Written request
Set down, word for word, the passage of the content ownership article below between "Legacy organizational functions" and "the ‘B’ word: Budget.", inclusive.

Excerpted passage
......
The Content Convergence Dilemma: Where’s the Content Department?

By now most companies have figured out that good content is critical in a digital presence.  That content can take many forms – user-generated, interactive, structured (data), marketing, conversational, and others.  What I’ve seen in the last month is that most companies still struggle internally with content ownership – who owns the generation?  Who owns the publishing?  Who owns the maintenance?  Someone please tell me, where is the Content Department?

Legacy organizational functions are aligned around different types of content, but they converge on the end customer.  Marketing organizations are historically built around generation of “finished” content.  This includes web pages, banners, ads, emails and in some cases video.  PR organizations can be built are “unfinished” content, including press releases and snippets prepared to help media organizations generate their own finished content.  Conversational content is managed across many organizations who touch social media functions – PR, marketing and customer service, for example.

There are two major challenges I’ve seen for companies struggling with the ownership of content: Integration of content creation efforts across departmental functions in a truly collaborative way, and the ‘B’ word: Budget.

Integration requires each department to be candid about their objectives (example: blogger outreach vs. strategic messaging) and to be willing to give and take around a content plan and calendar.  If product marketing teams operate independently, they won’t have the benefit of getting the most out of content and to the customer they may appear disjointed or out of sync.
......
Data lines
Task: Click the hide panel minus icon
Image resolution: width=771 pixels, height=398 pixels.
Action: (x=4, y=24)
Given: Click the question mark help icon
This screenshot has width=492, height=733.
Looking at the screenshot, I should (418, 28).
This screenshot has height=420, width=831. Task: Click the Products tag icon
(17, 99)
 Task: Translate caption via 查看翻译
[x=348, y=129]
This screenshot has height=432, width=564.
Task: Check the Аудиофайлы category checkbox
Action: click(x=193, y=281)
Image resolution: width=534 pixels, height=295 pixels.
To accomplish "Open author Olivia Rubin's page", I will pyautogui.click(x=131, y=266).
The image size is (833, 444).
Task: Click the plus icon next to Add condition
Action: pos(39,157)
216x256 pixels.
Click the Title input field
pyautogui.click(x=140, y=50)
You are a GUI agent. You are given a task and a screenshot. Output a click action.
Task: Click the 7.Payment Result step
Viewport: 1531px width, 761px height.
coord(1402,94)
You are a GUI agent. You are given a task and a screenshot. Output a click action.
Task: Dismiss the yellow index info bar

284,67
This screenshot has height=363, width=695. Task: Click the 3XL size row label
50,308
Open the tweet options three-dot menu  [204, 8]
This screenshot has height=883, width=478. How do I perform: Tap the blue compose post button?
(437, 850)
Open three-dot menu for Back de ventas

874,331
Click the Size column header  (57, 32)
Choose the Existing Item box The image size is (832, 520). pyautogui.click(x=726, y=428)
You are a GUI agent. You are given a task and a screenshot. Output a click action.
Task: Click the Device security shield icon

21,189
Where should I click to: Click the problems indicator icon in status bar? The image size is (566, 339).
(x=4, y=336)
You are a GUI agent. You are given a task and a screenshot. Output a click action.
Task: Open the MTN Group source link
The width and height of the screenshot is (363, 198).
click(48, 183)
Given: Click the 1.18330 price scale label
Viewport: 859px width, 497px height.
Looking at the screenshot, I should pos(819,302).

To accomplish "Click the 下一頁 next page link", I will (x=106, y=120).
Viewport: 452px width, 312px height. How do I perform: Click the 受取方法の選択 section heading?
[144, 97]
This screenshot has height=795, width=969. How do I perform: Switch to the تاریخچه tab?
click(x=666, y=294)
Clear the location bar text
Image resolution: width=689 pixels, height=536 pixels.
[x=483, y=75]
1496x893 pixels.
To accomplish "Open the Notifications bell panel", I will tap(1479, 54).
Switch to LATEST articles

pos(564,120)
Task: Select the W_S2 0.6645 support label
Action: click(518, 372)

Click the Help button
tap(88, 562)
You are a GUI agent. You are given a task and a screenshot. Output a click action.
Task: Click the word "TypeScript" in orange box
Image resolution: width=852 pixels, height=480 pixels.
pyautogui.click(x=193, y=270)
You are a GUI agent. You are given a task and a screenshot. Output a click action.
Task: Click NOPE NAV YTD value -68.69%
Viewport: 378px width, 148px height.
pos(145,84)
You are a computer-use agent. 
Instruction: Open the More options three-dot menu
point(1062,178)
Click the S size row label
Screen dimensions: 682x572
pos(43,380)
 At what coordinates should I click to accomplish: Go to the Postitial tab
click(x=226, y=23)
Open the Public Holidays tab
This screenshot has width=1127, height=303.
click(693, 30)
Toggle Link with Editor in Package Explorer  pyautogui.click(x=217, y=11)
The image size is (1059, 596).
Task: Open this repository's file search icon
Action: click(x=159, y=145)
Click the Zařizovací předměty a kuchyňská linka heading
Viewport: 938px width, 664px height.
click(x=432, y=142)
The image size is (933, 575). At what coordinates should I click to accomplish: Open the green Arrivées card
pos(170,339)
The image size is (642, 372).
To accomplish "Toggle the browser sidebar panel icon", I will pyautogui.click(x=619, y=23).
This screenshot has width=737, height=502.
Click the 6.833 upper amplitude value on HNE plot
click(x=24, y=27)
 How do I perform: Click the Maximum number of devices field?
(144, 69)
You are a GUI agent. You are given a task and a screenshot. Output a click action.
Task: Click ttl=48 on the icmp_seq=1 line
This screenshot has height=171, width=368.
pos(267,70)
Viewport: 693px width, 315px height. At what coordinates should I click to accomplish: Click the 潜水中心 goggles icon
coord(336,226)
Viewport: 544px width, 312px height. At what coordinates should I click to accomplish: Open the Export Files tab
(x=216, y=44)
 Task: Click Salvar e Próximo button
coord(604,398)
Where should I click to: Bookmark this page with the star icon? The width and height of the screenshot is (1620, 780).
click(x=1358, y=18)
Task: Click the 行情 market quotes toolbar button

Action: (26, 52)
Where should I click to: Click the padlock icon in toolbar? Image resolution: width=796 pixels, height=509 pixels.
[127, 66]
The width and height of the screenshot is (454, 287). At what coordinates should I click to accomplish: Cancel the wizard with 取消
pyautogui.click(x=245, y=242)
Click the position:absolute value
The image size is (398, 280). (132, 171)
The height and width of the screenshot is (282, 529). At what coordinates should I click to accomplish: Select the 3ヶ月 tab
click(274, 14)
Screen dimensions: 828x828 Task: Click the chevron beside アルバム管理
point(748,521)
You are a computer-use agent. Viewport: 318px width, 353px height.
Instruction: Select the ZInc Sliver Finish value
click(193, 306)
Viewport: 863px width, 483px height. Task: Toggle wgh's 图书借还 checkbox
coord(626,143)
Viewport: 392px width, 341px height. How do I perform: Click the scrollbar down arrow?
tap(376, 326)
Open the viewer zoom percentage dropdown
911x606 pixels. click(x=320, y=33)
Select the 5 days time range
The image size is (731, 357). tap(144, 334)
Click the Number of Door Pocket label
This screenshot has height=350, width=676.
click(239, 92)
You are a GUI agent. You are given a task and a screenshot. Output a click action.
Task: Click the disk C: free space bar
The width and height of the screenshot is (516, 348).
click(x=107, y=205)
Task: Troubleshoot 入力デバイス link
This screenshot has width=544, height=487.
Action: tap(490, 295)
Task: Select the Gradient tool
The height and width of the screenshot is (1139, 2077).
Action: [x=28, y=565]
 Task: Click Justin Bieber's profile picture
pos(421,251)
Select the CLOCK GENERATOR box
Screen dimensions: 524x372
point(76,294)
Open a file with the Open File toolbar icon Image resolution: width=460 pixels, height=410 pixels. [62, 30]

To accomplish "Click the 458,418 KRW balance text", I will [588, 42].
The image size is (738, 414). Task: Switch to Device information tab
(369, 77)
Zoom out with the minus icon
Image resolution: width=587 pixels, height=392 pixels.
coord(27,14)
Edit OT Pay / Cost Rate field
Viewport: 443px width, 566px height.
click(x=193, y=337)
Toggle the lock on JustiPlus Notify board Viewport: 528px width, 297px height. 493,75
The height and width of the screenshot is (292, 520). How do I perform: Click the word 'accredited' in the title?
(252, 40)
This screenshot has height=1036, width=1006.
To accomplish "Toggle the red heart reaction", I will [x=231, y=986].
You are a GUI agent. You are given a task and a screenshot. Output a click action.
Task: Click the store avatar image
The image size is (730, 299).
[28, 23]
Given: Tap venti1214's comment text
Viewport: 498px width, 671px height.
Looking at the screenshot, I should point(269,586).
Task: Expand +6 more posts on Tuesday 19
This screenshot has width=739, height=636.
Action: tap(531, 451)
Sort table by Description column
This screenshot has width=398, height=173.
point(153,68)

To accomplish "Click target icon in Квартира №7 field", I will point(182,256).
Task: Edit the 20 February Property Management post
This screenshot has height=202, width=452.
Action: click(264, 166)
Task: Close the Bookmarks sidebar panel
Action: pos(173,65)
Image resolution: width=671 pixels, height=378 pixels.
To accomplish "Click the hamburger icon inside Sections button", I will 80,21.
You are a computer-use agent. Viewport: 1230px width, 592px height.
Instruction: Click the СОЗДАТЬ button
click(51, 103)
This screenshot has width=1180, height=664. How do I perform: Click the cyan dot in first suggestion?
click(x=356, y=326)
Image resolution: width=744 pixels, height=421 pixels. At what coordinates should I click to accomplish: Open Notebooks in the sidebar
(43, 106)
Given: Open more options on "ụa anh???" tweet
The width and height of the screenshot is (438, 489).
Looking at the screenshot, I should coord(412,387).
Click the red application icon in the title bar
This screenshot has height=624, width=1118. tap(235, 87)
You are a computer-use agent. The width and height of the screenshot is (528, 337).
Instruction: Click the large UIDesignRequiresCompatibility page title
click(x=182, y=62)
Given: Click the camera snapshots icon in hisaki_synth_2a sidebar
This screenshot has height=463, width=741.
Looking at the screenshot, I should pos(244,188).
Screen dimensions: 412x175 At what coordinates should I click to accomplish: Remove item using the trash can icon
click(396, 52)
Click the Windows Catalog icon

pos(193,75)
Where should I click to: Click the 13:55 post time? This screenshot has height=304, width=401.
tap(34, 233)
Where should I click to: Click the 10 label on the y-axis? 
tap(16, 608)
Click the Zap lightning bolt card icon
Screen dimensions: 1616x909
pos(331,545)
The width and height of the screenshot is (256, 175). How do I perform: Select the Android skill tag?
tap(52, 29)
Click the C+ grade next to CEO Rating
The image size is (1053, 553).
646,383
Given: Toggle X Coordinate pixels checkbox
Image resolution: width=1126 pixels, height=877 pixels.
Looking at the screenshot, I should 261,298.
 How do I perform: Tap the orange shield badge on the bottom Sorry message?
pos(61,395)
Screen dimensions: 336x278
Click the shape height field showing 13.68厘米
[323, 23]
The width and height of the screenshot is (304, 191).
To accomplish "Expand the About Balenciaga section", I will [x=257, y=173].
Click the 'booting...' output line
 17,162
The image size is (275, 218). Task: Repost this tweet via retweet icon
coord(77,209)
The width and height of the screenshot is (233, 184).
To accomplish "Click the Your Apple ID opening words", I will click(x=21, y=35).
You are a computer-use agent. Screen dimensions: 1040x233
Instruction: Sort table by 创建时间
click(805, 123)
......
Output for this task
Legacy organizational functions are aligned around different types of content, but they converge on the end customer.  Marketing organizations are historically built around generation of “finished” content.  This includes web pages, banners, ads, emails and in some cases video.  PR organizations can be built are “unfinished” content, including press releases and snippets prepared to help media organizations generate their own finished content.  Conversational content is managed across many organizations who touch social media functions – PR, marketing and customer service, for example.

There are two major challenges I’ve seen for companies struggling with the ownership of content: Integration of content creation efforts across departmental functions in a truly collaborative way, and the ‘B’ word: Budget.